** Opening Given text block **

Assistant Professor, Department of Medicine
Columbia University Medical Center
Lale Ozcan received her M.D. degree in 2004 from Istanbul University Cerrahpasa School of Medicine. She then worked in Harvard University from 2004-2008 as a research fellow and the focus of research was to explore the role of Unfolded Protein Response in the regulation of insulin signaling. She joined the laboratory of Dr. Tabas in June 2008 with a great interest in identifying the molecular mechanisms linking Unfolded Protein Response and development of atherosclerosis. She will be mainly focusing on the role of calcium in ER stress-induced apoptosis in macrophages.
Individuals with type 2 diabetes (T2D) have a 2–4-fold increase in their lifetime risk of developing cardiovascular diseases, which mostly stems from lipid abnormalities. Therefore identification of druggable molecular targets that contribute to this defect has a tremendous potential to lead to novel treatment modalities. Over the past few years, we have revealed activation of a pathway initiated by calcium-induced activation of calcium/calmodulin-dependent protein kinase II (CaMKII) in hepatocytes which disrupts insulin receptor signaling. Our new data revealed that activation of CaMKII pathway in obesity in turn induces a corepressor called Dachshund homolog 1 (Dach1) which has never before been implicated in metabolism. Dach1 levels are dramatically increased in the livers of obese mice and humans and inhibition of Dach1 in hepatocytes protects against hyperinsulinemia and hyperglycemia. Interestingly, when Dach1 is deleted solely in hepatocytes, there is a significant decrease in plasma cholesterol levels in obese mice independently of its effects on glucose metabolism, which has important implications for obesity/T2D-associated cardiovascular diseases. Thus Dach1-mediated co-repression in hepatocytes might be a critical link between insulin resistance and abnormal lipid metabolism associated with obesity.

** Closing Given text block **

- **List of tasks**
(1) According to the faculty profile, from which school did Lale Ozcan receive her M.D. degree?
(2) Please retype the faculty profile between "Assistant Professor, Department" and "apoptosis in macrophages.", inclusive.

** Opening Material shown block **

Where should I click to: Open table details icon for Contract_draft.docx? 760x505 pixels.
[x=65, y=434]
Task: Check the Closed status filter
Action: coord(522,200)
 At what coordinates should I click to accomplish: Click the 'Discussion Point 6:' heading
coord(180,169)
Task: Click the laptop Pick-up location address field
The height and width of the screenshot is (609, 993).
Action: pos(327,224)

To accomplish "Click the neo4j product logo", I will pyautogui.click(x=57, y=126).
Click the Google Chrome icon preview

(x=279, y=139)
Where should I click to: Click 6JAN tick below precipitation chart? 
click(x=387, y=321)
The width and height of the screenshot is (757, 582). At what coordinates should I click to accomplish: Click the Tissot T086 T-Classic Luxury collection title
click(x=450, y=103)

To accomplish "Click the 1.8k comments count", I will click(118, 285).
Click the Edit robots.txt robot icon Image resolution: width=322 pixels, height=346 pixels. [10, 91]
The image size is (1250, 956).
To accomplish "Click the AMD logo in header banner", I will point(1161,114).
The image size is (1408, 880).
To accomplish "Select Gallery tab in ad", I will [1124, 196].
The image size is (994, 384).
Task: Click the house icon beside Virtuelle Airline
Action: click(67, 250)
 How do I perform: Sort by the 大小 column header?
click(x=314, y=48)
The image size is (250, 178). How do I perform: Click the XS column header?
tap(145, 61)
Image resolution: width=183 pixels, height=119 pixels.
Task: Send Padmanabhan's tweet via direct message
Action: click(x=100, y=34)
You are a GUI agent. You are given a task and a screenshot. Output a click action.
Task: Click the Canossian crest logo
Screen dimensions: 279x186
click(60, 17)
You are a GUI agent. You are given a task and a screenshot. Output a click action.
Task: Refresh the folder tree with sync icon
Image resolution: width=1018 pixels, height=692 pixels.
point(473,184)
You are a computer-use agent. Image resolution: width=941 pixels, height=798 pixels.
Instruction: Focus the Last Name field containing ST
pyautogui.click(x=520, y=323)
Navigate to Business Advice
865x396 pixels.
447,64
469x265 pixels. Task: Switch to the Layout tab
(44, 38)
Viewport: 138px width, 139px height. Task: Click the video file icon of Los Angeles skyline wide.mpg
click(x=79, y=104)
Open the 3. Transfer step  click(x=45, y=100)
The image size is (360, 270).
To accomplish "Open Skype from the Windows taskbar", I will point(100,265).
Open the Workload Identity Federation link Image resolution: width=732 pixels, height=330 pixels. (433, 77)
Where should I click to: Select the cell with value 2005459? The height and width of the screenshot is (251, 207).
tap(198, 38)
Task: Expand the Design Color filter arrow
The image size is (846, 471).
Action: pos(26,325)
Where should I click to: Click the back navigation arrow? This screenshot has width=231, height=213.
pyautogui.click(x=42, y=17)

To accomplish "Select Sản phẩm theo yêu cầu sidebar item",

** Closing Material shown block **

- **Per-task answers**
(1) Istanbul University Cerrahpasa School of Medicine

(2)
Assistant Professor, Department of Medicine
Columbia University Medical Center
Lale Ozcan received her M.D. degree in 2004 from Istanbul University Cerrahpasa School of Medicine. She then worked in Harvard University from 2004-2008 as a research fellow and the focus of research was to explore the role of Unfolded Protein Response in the regulation of insulin signaling. She joined the laboratory of Dr. Tabas in June 2008 with a great interest in identifying the molecular mechanisms linking Unfolded Protein Response and development of atherosclerosis. She will be mainly focusing on the role of calcium in ER stress-induced apoptosis in macrophages.